▸ **Material for this exercise**
· · · ·

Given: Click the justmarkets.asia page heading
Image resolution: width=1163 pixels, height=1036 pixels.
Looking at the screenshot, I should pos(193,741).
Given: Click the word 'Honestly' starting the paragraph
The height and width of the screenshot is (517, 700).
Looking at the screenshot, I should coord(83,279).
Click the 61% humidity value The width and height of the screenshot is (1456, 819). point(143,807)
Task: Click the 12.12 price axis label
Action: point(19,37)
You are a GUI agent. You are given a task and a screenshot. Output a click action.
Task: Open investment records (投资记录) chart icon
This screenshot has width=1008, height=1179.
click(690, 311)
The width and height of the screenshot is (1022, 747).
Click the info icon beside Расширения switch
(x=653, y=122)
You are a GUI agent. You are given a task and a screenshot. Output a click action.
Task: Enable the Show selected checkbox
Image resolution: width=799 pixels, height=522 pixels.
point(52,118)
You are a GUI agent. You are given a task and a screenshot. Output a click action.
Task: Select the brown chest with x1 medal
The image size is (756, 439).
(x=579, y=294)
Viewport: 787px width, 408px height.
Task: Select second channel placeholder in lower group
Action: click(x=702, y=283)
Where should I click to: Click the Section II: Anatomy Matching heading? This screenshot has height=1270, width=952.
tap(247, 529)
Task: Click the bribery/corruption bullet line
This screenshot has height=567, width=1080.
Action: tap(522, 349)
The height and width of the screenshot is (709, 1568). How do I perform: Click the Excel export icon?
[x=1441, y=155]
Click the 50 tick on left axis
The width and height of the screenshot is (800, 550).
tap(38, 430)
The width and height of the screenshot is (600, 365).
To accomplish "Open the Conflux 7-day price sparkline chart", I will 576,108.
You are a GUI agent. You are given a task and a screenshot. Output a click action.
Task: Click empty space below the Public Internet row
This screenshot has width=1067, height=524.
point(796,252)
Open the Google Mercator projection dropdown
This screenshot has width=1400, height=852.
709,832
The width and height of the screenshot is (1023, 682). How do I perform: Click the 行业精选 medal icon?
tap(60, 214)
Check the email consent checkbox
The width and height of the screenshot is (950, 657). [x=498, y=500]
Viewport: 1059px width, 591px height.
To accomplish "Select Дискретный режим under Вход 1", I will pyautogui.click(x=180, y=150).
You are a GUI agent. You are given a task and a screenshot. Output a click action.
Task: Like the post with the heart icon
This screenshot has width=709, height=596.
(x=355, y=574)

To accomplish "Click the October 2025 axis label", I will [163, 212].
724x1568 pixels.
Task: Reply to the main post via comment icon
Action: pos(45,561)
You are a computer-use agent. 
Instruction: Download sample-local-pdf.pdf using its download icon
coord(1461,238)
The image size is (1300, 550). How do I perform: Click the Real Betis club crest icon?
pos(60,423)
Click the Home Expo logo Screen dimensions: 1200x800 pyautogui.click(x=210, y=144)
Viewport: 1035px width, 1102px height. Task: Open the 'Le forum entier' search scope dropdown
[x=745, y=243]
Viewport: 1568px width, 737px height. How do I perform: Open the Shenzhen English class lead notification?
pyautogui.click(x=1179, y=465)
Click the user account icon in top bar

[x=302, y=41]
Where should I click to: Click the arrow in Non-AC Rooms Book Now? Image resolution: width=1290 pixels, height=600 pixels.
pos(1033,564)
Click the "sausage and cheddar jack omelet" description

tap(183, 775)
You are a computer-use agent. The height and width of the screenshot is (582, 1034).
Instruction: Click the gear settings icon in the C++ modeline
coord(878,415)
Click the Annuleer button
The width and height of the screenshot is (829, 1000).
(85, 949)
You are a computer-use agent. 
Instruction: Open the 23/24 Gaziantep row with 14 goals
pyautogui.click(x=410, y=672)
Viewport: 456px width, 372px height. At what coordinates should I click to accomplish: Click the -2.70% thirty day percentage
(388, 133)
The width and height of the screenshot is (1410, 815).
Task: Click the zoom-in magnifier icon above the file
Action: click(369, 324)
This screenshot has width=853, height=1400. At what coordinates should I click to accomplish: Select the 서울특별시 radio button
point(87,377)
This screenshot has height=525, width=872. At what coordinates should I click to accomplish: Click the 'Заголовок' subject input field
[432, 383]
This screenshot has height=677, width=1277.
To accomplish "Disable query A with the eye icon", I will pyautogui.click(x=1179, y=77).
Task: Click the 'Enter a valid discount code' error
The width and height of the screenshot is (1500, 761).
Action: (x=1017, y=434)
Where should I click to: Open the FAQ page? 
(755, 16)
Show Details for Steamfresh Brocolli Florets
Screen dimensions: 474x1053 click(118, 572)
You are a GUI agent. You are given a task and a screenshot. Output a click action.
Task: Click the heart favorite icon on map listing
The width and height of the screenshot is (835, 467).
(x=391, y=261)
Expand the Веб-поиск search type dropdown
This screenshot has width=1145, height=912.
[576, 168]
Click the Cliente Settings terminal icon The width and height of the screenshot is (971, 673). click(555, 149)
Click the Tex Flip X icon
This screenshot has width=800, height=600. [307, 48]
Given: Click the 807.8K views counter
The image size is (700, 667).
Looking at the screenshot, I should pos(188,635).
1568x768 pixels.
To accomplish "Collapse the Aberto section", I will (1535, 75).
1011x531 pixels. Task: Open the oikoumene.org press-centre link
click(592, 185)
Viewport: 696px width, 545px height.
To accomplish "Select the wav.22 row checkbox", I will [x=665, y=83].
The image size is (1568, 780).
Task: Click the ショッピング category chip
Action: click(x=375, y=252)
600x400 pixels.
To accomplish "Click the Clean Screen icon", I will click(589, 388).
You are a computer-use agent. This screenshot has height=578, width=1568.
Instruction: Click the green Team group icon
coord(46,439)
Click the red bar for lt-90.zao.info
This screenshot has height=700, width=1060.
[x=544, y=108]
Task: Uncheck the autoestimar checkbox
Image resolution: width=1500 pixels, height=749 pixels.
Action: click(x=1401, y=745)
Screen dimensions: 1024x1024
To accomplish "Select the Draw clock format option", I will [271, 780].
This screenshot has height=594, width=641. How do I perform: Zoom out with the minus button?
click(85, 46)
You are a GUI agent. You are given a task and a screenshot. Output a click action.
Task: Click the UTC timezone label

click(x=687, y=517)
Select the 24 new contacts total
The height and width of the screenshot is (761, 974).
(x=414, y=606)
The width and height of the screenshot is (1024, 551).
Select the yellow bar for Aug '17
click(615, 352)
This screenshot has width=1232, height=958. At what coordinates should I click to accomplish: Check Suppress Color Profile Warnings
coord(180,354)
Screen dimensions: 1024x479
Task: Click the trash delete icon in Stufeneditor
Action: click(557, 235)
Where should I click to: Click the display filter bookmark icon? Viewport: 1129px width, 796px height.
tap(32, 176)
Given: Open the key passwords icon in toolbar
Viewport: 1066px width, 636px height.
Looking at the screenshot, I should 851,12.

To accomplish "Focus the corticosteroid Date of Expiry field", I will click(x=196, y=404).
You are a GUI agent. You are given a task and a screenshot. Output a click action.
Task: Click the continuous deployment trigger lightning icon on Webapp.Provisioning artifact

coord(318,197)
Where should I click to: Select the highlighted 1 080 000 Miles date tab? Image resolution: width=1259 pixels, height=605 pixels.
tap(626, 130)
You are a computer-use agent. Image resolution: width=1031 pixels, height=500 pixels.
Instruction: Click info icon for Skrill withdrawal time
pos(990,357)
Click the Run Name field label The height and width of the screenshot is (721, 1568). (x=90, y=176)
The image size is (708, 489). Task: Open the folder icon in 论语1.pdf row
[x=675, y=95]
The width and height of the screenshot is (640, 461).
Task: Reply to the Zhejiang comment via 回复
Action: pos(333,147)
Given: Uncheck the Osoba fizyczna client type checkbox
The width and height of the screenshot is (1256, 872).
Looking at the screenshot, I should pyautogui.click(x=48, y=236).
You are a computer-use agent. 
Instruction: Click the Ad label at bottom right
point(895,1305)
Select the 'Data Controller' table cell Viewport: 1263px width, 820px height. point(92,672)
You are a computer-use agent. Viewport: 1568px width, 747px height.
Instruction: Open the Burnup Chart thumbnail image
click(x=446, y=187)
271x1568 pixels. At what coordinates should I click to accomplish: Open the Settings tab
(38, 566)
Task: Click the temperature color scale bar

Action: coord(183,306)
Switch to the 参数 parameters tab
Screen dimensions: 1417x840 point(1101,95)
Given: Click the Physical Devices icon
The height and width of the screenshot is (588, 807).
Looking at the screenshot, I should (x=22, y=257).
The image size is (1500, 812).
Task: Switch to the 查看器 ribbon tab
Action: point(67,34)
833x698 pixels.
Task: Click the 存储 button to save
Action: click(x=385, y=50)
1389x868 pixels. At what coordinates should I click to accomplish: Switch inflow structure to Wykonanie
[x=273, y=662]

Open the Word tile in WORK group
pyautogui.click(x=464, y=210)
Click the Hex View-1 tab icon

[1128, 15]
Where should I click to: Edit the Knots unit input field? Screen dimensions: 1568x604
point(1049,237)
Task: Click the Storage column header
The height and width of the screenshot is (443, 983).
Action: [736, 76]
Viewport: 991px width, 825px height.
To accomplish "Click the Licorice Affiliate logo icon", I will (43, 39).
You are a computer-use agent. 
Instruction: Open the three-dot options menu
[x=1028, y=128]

· · · ·

▸ **About this exercise**
Only the lines with the string "logo" are wanted; pick them out of the records above and copy them.

▸ **Solved problem**
Click the Home Expo logo Screen dimensions: 1200x800 pyautogui.click(x=210, y=144)
To accomplish "Click the Licorice Affiliate logo icon", I will (43, 39).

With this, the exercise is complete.